5. Describe the path of the lumbrical muscle of the index finger, from its proximal to its distal attachment. Explain how this muscle can flex the metacarpophalangeal joint and simultaneously extend the interphalangeal joints.
6. Figure 8-42 shows the line of force of the extensor pollicis longus, extensor pollicis brevis, and abductor pollicis longus at the carpometacarpal joint. Of the three muscles, which (a) is capable of adduction, (b) is capable of abduction, and (c) has neither potential? Finally, which of these muscles can extend the carpometacarpal joint?
7. What is the role of the lumbricals and interossei in opening the hand (i.e., extending the fingers)?
8. Contrast the underlying pathomechanics in the swan-neck and boutonniere deformities.
9. Which of three intrinsic muscles illustrated in Figure 8-48 has the greatest moment arm for flexion of the metacarpophalangeal joint of the index finger?
10. Clinicians frequently splint the hand of a person with a fractured metacarpal bone in a position of the flexion of the metacarpophalangeal joint and near extension of the interphalangeal joint. What is the reason for doing this? Which muscle could eventually become tight (contracted) from this prolonged position?
11. A person with a damaged ulnar nerve at the level of the pisiform bone typically shows marked weakness of adduction of the carpometacarpal joint of the thumb. Why would this be? Which muscle could substitute for some of the loss of adduction at this joint?
12. How does the saddle-shaped joint structure of the carpometacarpal joint of the thumb influence the arthrokinematics of flexion and extension and abduction and adduction?
13. Rank the passive mobility of the carpometacarpal joints of the hand from least to most. What is the functional significance of this mobility pattern?
14. A patient shows marked weakness in the active movements of abduction and adduction of the fingers and in making a “key pinch.” In addition, the patient shows atrophy of the muscles of the hypothenar eminence and decreased sensation over the ulnar border of the hand and distal forearm. Based on information displayed in Appendix II, Parts A through D, which spinal nerve roots are most likely associated with these impairments?

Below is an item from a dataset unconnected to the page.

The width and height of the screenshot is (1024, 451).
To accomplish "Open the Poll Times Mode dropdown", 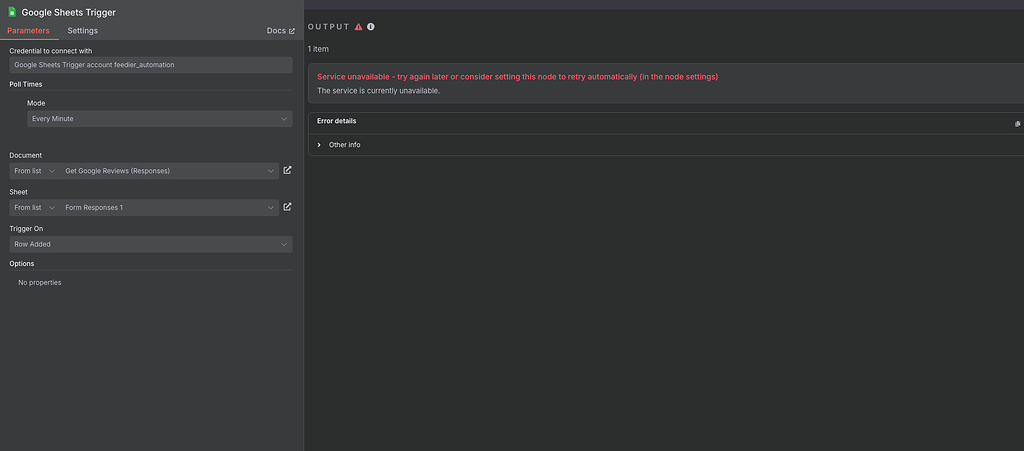I will click(159, 119).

15. Assume a person has a completely lacerated flexor digitorum profundus (FDP) tendon of the ring finger at the level of the A4 pulley. Furthermore, the person reports that attempts at making a fist result in extension rather than flexion of the distal interphalangeal joint of the ring finger. (This observation is often referred to by clinicians as “paradoxic extension.”) Please offer a possible kinesiologic explanation for this phenomenon.
Answers to the study questions can be found on the Evolve website.